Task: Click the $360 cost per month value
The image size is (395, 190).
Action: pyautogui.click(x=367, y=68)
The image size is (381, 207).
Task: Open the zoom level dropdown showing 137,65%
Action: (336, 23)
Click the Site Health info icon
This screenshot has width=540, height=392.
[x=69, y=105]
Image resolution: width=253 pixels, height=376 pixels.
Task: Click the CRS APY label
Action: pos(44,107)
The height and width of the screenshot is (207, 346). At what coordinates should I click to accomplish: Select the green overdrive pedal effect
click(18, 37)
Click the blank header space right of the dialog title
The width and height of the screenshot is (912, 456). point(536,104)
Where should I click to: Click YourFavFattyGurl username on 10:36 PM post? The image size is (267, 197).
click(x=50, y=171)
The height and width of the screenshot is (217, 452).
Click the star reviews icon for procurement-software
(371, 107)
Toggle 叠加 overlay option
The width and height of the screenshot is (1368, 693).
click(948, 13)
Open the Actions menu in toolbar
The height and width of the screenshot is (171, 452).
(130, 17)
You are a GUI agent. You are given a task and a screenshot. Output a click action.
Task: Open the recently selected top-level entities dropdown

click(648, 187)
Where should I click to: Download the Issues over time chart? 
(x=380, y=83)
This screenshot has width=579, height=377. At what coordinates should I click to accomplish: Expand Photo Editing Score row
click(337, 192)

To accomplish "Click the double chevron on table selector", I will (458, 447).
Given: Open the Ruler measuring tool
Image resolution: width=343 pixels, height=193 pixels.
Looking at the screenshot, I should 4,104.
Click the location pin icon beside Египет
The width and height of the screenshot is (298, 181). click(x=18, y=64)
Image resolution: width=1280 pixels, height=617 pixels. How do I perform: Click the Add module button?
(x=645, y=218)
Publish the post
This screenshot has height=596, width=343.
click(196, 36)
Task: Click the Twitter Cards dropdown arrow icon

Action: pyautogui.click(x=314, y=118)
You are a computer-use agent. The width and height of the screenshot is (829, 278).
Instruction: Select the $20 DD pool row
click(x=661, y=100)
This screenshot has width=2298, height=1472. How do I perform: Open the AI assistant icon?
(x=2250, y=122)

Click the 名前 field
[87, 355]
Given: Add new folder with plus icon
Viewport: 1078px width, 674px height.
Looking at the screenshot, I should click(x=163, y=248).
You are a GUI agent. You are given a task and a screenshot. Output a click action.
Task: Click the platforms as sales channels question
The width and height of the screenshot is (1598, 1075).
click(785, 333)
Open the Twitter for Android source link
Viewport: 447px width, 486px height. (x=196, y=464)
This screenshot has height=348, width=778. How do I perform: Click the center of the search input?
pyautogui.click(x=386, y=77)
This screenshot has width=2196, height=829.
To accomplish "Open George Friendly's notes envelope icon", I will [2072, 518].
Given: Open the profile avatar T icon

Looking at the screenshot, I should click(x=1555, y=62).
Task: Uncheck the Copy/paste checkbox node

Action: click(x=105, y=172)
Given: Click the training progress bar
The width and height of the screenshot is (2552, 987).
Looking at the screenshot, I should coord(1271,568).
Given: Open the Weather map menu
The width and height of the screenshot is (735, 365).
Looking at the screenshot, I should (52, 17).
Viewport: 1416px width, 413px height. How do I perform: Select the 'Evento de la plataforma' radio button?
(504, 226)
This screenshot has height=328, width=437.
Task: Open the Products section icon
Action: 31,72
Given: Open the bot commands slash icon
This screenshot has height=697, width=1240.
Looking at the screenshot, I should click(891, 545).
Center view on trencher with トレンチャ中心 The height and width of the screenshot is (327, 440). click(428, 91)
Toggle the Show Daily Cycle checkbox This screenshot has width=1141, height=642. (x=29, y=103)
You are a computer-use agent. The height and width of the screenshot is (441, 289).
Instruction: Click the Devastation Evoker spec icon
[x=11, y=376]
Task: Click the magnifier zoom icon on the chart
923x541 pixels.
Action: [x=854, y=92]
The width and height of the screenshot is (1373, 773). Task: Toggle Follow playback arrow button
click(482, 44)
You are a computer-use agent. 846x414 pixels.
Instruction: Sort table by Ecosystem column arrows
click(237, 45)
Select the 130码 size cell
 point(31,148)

********************

- AIM OF THE TASK:
Echo every line of the data, from the first line through the line containing "Action: (336, 23)", keeping each one the same.

- ANSWER:
Task: Click the $360 cost per month value
The image size is (395, 190).
Action: pyautogui.click(x=367, y=68)
The image size is (381, 207).
Task: Open the zoom level dropdown showing 137,65%
Action: (336, 23)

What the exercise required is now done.